Lorsqu’une réclamation est faite à un avocat, ou au Barreau dont il dépend, elle doit être déclarée à l’assureur. Celui-ci a souvent inséré dans la police une clause indiquant que la déclaration de sinistre est valablement faite au courtier, la Société AON pour le Barreau de Paris, la Société de Courtage des Barreaux pour la majorité des barreaux de province.
Ici une société impute à l’avocat une faute engendrant sa responsabilité pour un préjudice chiffré à 2.998.177,89 euros.
La Société réclamante avait correspondu avec la Société de Courtage des Barreaux qui avait entrepris d’instruire la réclamation. La fin de la mission de l’avocat faisait courir la prescription (art. 2225 du Code civil) le 25 février 2015. L’assignation en responsabilité était du 16 juin 2020, soit cinq ans et cinq mois après la fin de la mission.

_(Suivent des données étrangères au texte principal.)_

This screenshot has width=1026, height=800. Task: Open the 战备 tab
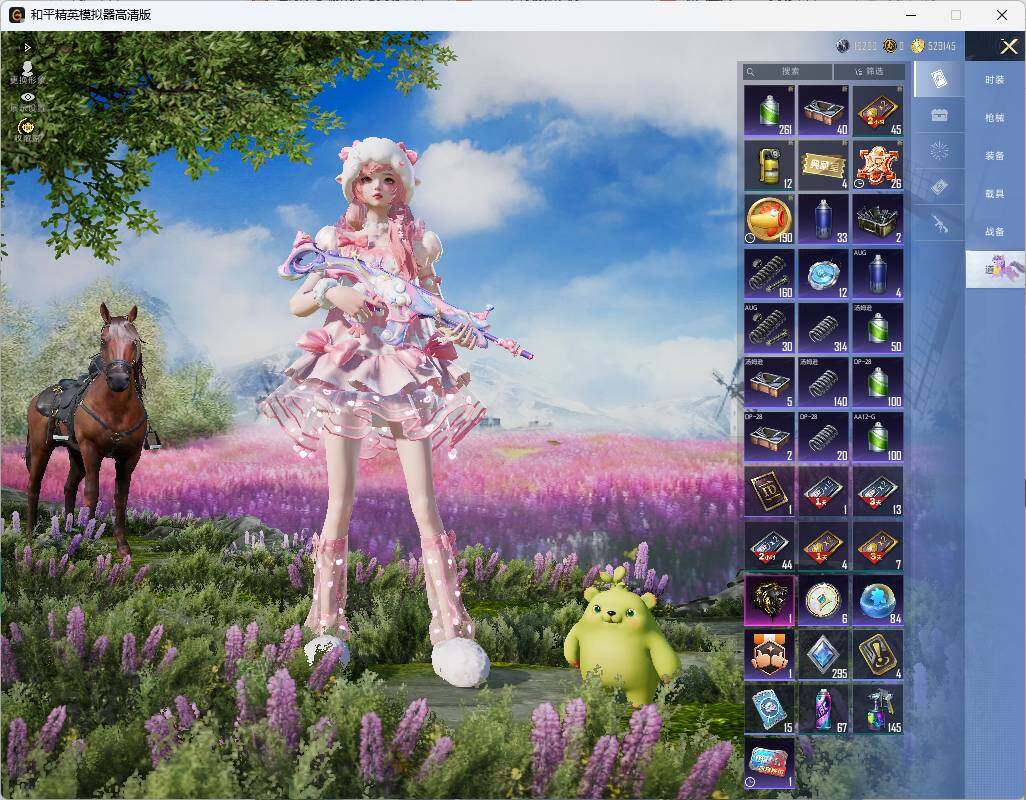click(x=995, y=232)
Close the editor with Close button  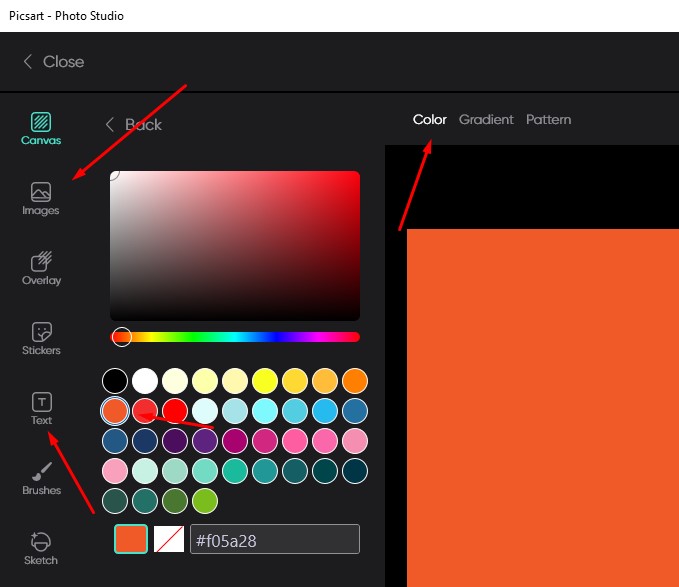pos(54,62)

Pour tenter d’échapper à la prescription la société réclamante invoquait la suspension de la prescription au sens des dispositions de l’article 2238 du Code civil sur l’impossibilité d’agir.
La Société se fondait sur la désinvolture de la Société de Courtage des Barreaux, qui après avoir fait valoir qu’elle était la seule interlocutrice, avait écrit le 23 janvier 2017 qu’elle n’était plus en charge du dossier et qu’il était repris par la Société Allianz. Dès lors la prescription aurait été interrompue du 25 février 2015 au 23 janvier 2017, période pendant laquelle le courtier était censé instruire le sinistre.
L’attendu décisif qui retient que l’action est prescrite est le suivant :
« La Société ne justifie d’aucun moyen de droit utile de nature à établir en quoi les éventuelles affirmations, explicatives et/ou atermoiements de la Société de Courtage des Barreaux (SCB) dans ses divers courriers, même à être considérés de mauvaise foi, étaient de nature à interdire son action indemnitaire contre Maître X… et la SARL Y…, la SCB n’étant pas les représentants de ces dernières ».
Il restera à vérifier si cet arrêt est porté devant la Cour de cassation. Face à la conduite de la Société de Courtage des Barreaux, une cour d’appel a considéré que « la prescription avait été interrompue pendant 29 mois, du 11 octobre 2010 au 15 mars 2013 » (CA Poitiers, 1ère Ch., 18 juin 2018, n° RG 17/00899). Ces 29 mois correspondaient à « l’instruction » du sinistre par la SCB, qui se flatte de « la prise en charge rapide des réclamations »… « pour une bonne image de la profession ».